Records for the task.
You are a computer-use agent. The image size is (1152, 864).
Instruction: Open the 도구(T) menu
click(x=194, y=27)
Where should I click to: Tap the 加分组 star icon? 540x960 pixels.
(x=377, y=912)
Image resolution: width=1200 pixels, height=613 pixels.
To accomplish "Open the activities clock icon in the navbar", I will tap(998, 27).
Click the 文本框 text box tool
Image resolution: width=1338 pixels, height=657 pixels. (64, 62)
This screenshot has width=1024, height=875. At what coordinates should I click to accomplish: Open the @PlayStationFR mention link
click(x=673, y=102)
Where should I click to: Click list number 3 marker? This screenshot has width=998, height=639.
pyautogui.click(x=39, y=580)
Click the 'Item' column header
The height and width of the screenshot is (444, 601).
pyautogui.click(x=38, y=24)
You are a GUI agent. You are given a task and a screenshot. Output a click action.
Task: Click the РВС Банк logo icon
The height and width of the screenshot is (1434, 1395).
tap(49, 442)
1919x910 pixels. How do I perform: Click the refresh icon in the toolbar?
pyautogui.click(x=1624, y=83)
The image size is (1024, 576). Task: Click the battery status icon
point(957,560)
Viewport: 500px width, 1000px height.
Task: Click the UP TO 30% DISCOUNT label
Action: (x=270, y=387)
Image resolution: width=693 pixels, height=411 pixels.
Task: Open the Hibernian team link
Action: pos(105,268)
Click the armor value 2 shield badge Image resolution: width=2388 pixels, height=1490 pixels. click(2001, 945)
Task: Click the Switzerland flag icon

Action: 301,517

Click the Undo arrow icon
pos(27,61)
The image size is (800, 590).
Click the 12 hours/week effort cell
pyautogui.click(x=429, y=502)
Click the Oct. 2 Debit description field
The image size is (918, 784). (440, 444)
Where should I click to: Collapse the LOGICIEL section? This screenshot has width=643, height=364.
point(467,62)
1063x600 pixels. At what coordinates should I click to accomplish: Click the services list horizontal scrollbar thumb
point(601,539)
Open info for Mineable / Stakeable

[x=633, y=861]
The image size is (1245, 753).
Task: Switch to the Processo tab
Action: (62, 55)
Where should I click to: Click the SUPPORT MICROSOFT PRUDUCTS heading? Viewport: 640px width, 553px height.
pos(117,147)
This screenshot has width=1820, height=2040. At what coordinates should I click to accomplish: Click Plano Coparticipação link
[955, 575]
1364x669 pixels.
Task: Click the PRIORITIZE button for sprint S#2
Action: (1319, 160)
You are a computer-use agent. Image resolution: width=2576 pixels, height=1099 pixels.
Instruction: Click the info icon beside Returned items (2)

Exercise requirements. Show each line of the material that includes the word "computer".

Solved problem.
You are a computer-use agent. The image size is (1152, 864).
You are a computer-use agent. Image resolution: width=2576 pixels, height=1099 pixels.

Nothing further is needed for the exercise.